Items listed in a dataset

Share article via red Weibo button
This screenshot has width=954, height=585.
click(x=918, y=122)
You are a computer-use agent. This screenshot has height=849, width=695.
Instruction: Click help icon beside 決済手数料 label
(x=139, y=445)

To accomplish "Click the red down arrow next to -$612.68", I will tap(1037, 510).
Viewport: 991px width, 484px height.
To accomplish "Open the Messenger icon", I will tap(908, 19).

...

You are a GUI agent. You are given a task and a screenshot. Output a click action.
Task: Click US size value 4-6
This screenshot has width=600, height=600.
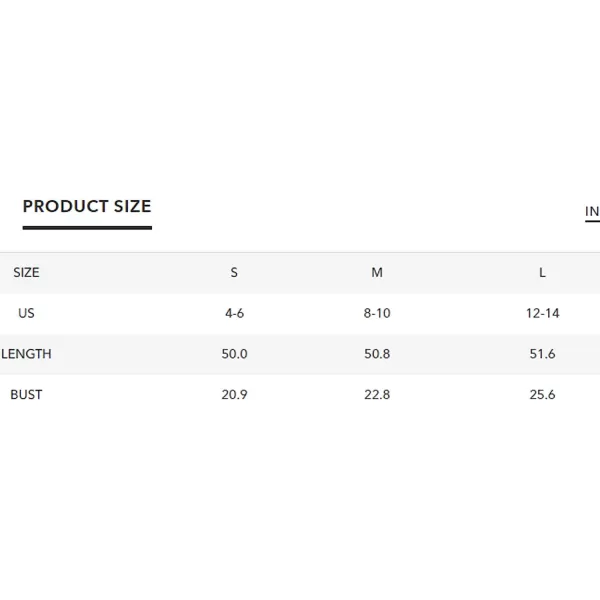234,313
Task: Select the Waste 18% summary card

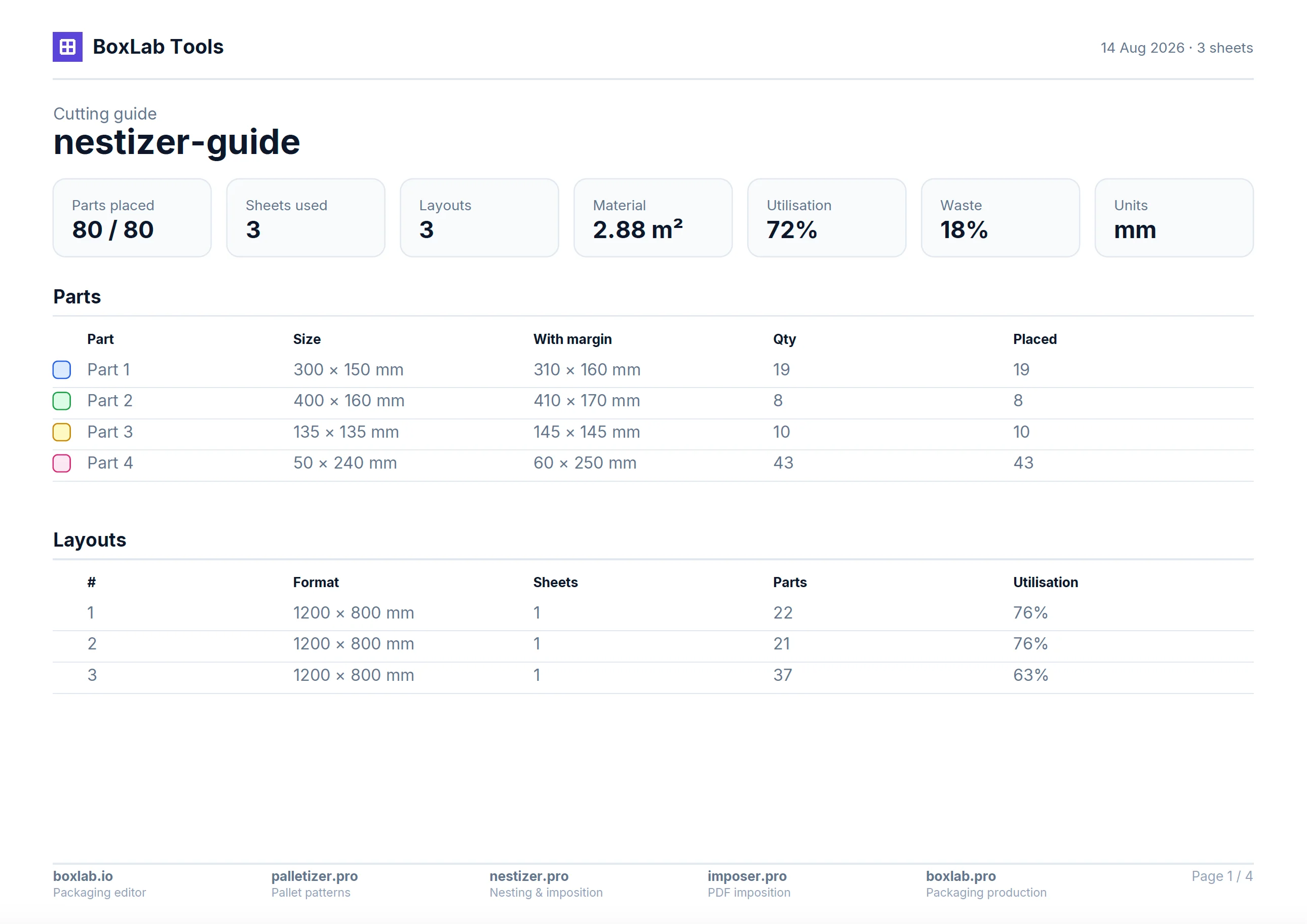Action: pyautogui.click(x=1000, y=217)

...

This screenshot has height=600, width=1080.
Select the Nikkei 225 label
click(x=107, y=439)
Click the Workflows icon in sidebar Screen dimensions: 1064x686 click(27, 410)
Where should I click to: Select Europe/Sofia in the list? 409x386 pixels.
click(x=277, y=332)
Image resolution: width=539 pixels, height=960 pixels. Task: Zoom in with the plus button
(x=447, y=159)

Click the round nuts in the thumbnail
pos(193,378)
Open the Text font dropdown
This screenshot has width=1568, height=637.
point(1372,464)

TASK PROMPT
Among the entries above, find every line holding "accomplish" and copy it.

RESULT OF THIS TASK
To accomplish "Click the red down arrow next to -$612.68", I will tap(1037, 510).
To accomplish "Open the Messenger icon", I will tap(908, 19).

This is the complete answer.